Okay, so the first thing to note is that the Japanese text indeed uses Japanese-style rap. Translating songs almost ALWAYS means heavy localization – as you can see, the literal translation of the Japanese text is kind of bizarre and wouldn’t really work as-is. That’s just an example of why songs don’t always work well in translation, especially if you’re trying to keep the translation in lyrical form. Song translation is when you gotta bust out your creative cap!

Actually, it’s really hard to explain Japanese rap in just a few words, but it definitely has a different feel and vibe to it than English-language rap. I think it’s because rhyming – which is a core component of rap – doesn’t work well in Japanese. It’s so easy to rhyme in Japanese that there’s almost no point to it. That’s why Japanese music in general sounds kind of odd to a lot of foreigners – the lyrics rarely ever rhyme and don’t seem to have much of a pattern to them. Japanese rap DOES try to incorporate rhyming, but often it just involves adding random words to make things fit. In doing so, it gives Japanese rap a unique feel all its own. I’m sure English rap does this often, but it always felt like a defining quality of Japanese rap to me for some reason.

I bring this up because this is something that the localizers clearly took into consideration here – they took the important info out of the Japanese text and repackaged it to sound more like English-language-style rap, complete with added rap-like lingo. And I gotta say, they did an amazing job – I would almost think this was originally an English language game rather than a Japanese game!

Actually, there IS a pun in the original Japanese with the number five (which is pronounced “go” in Japanese) and their group being called the “Gokamekku” that sort of got brushed aside, but I don’t think it was particularly important that it be retained in this context.

In all honesty, I’m really impressed with this localization and I’m eager to look at who worked on it and see what other localization gems this game might hold 😀

13 Comments
  1. Interesting article. I always wondered how tough song translation like that must be. I really like when companies like Funimation do that with various anime theme songs and have English vocalists sing them. Sadly, though, it seems they don’t do it much anymore. I was rather disappointed when Season 4 of One Piece no longer had English songs in it.
· · ·
- Given task 1
Answer these from the article on Japanese rap localization:
(a) How is the number five pronounced in Japanese?
(b) According to the author, why is there almost no point to rhyming in Japanese?
(c) What did the localizers add to make the text sound more like English-language rap?
- Given task 2
Carry on the article on Japanese rap localization from the point where it stops.
The records further down are separate material and have nothing to do with the article on Japanese rap localization.
· · ·
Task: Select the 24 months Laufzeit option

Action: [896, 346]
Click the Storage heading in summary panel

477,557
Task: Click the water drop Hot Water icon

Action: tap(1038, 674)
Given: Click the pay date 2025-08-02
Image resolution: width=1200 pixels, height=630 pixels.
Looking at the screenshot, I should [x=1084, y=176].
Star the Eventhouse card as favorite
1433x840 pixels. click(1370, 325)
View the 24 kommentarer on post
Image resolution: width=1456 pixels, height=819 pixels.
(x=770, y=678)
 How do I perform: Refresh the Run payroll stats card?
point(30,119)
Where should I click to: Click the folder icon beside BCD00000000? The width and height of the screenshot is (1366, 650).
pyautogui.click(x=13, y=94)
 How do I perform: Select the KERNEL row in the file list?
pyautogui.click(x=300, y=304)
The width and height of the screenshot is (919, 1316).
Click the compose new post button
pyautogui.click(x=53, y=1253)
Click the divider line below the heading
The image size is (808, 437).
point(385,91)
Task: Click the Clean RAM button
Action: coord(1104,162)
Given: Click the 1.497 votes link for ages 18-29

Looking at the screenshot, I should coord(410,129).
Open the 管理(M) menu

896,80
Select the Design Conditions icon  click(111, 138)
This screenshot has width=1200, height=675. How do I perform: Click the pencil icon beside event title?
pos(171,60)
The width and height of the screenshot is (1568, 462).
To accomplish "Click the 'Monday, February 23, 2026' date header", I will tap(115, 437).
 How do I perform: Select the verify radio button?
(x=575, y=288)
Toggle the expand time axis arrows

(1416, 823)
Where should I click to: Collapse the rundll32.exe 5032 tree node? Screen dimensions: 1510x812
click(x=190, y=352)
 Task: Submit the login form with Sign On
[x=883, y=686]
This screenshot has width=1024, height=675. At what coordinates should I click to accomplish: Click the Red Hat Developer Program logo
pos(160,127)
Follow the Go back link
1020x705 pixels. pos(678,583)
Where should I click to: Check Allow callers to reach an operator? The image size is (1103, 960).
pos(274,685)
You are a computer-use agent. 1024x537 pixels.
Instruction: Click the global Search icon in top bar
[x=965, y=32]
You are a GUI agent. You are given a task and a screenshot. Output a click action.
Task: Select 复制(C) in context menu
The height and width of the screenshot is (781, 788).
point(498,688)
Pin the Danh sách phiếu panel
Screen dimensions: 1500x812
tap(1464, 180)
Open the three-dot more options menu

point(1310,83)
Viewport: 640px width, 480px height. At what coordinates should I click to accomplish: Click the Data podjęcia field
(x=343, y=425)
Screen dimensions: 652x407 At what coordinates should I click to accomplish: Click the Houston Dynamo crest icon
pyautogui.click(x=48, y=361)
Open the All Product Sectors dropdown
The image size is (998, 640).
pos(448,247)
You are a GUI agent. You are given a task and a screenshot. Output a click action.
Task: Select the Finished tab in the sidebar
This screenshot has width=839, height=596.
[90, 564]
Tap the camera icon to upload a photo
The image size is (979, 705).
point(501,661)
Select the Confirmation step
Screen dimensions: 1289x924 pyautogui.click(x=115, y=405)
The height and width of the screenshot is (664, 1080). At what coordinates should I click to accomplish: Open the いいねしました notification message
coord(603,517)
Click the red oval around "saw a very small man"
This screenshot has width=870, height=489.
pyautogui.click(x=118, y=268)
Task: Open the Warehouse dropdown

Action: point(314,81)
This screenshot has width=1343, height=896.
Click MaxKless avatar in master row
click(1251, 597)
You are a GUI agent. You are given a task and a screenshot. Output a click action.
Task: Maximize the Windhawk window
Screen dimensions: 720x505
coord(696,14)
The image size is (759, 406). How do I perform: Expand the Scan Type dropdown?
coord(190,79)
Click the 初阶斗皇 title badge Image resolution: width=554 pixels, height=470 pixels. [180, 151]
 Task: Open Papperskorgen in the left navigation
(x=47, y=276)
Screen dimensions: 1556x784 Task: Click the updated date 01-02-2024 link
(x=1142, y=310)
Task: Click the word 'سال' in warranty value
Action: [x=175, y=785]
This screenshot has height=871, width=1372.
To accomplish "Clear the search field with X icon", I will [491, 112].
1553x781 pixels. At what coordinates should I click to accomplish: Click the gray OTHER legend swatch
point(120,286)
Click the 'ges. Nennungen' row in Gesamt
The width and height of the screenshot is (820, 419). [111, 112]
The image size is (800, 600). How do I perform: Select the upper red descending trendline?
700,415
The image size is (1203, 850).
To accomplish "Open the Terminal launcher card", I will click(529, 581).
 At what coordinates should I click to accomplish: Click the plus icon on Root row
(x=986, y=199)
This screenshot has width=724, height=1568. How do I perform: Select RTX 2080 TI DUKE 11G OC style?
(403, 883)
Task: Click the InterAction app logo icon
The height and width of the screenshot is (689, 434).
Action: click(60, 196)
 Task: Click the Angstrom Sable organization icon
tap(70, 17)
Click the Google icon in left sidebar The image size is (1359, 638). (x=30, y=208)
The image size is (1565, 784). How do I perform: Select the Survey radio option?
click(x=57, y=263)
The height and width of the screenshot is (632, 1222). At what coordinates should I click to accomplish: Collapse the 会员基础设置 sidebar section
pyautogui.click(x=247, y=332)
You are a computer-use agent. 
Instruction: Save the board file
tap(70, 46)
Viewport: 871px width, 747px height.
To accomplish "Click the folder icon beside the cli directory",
· · ·
- Written answer 1
(a) It is pronounced "go."
(b) Because it is so easy to rhyme in Japanese.
(c) They added rap-like lingo.

- Written answer 2
    Come to think of it, Mato, since you work for Funi, have you ever been involved in any of those song translations in some way or another?

    Reply
    1. Pretty much every show I work on involves translating at least two new songs, so I’m always translating songs and stuff like that. For songs I usually just do a straight translation that’ll be used in the subs and include notes, info, and suggestions should a dubbed version get made. I don’t have any actual further involvement in how the dubbed versions turn out, though.

      Reply
  2. Wow, great job on this! As a musician I found it rather insightful. I’ve always wondered about musical rhyme in Japanese music.

    Reply
  3. In the literal translation, 「コカメック」 is translated as “Kokamekku”. That is consistent with the Super Mario Wiki page , but the 「カメック」 part of the name is the Japanese name for both Kamek and the Magikoopas, and “Kamek” leaves off the extra “ku” at the end. I know it sounds nitpicky and does not really matter for the article’s purpose, but I would have expected “Kokamek” and “Gokamek” in the literal translation instead of “Kokamekku” and “Gokamekku”.

    For those who do not already have it figured out and/or did not read the Mario Wiki page, the 「コ」 part means “child-sized”, so 「コカメック」 roughly means “Kamekling” (or “Magikoopaling”).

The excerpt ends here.